The residuals should also be normally distributed. You can check this by making a normal quantile-quantile (QQ) plot. If the points fall along a straight line, the distribution is approximately normal.

qqnorm(resid(ears.lmer))
qqline(resid(ears.lmer)) 
shapiro.test(resid(ears.lmer))

What do you conclude ?

Tolerance data set2

We take again a look at the tolerance dataset and will have now a new look on it with mixed effect modelling.

library(lattice)
library(nlme)
library(splines)

multi-level / mixed-effects modeling

Let’s begin by assessing the need for a multi-level model First, we will fit a baseline model (only including an intercept) using ML Next, we will fit another model that allows intercepts to vary between clusters (i.e. a random intercept model) finally we compare the two models to see if the fit has improved as a result of allowing intercepts to vary

Fit the 1st model

Simplest model, also called null model.

fit.01 <- gls(tolerance ~ 1, data=tolerance_tidy, method="ML")
summary(fit.01)

# plot fit.01
plot(tolerance_tidy$age, tolerance_tidy$tolerance, ylim=c(0,4), ylab="tolerance", xlab="age")
fit.01$coefficients
abline(h=1.619375, col="red", lwd=2)

Fit the 2nd model

Now we put a random effect that is linked to the ids of the kids. This assumes that there is no change true time in the answer to the tolerance in kids, however kids ID matter, i.e. some kids will start higher and some lower and will stay high respectively low in their tolerance to deviant behaviour.
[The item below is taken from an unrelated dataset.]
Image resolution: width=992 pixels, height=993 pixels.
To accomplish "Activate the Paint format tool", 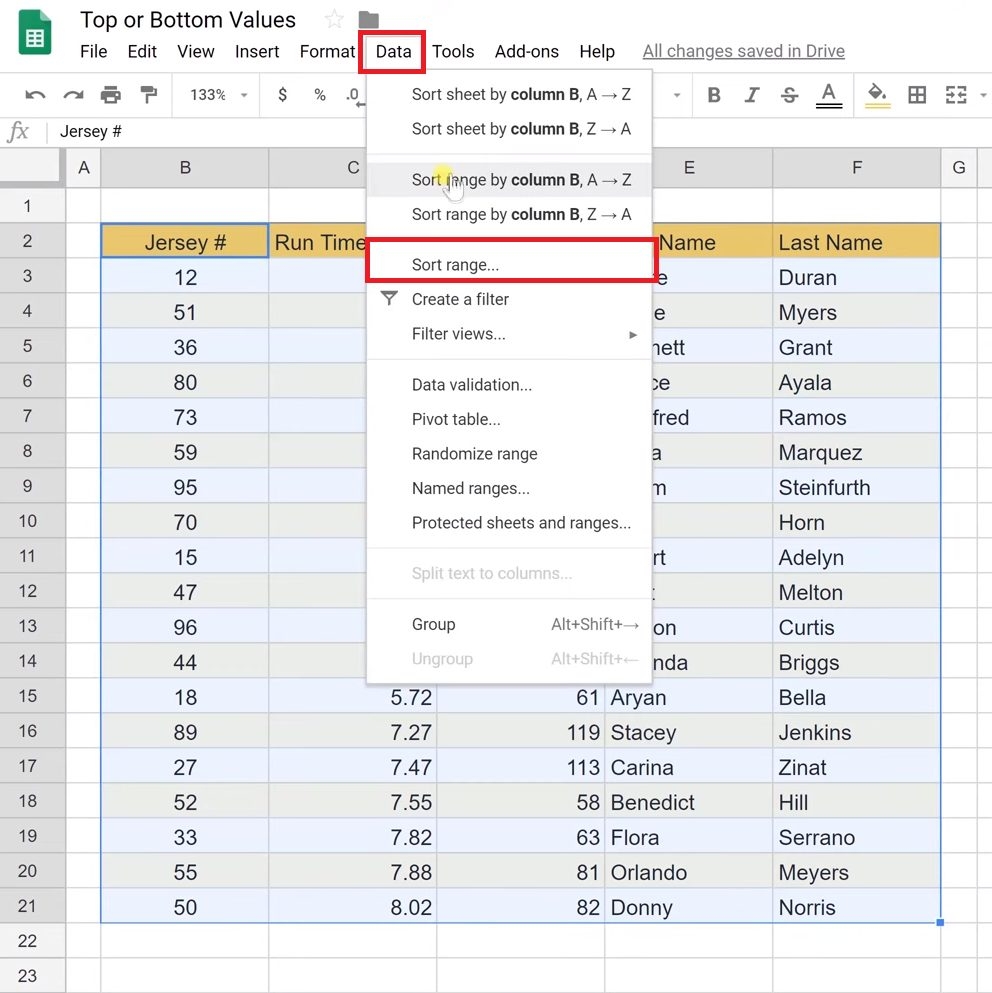I will point(148,95).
fit.02 <- lme(tolerance ~ 1, random = (~ 1 | id), data=tolerance_tidy, method="ML")
summary(fit.02)
fit.02$coefficients

# plot fit.02 for patient "978" and compare with fit.01
plot(tolerance_tidy$age, tolerance_tidy$tolerance, ylim=c(0,4), ylab="tolerance", xlab="age")
points(tolerance_tidy$age[tolerance_tidy$id=="978"], tolerance_tidy$tolerance[tolerance_tidy$id=="978"], col="blue", pch=16)
fit.02$coefficients
abline(h = fit.02$coefficients$fixed, col="red", lwd=2)
fit.02$coefficients$fixed + unlist(fit.02$coefficients$random)[12]
abline(h = fit.02$coefficients$fixed + unlist(fit.02$coefficients$random)[12], col="blue", lwd=2)

# plot fit.02 for all individual
plot(tolerance_tidy$age, tolerance_tidy$tolerance, ylim=c(0,4), ylab="tolerance", xlab="age")
abline(h = fit.02$coefficients$fixed + unlist(fit.02$coefficients$random), col="blue", lwd=2)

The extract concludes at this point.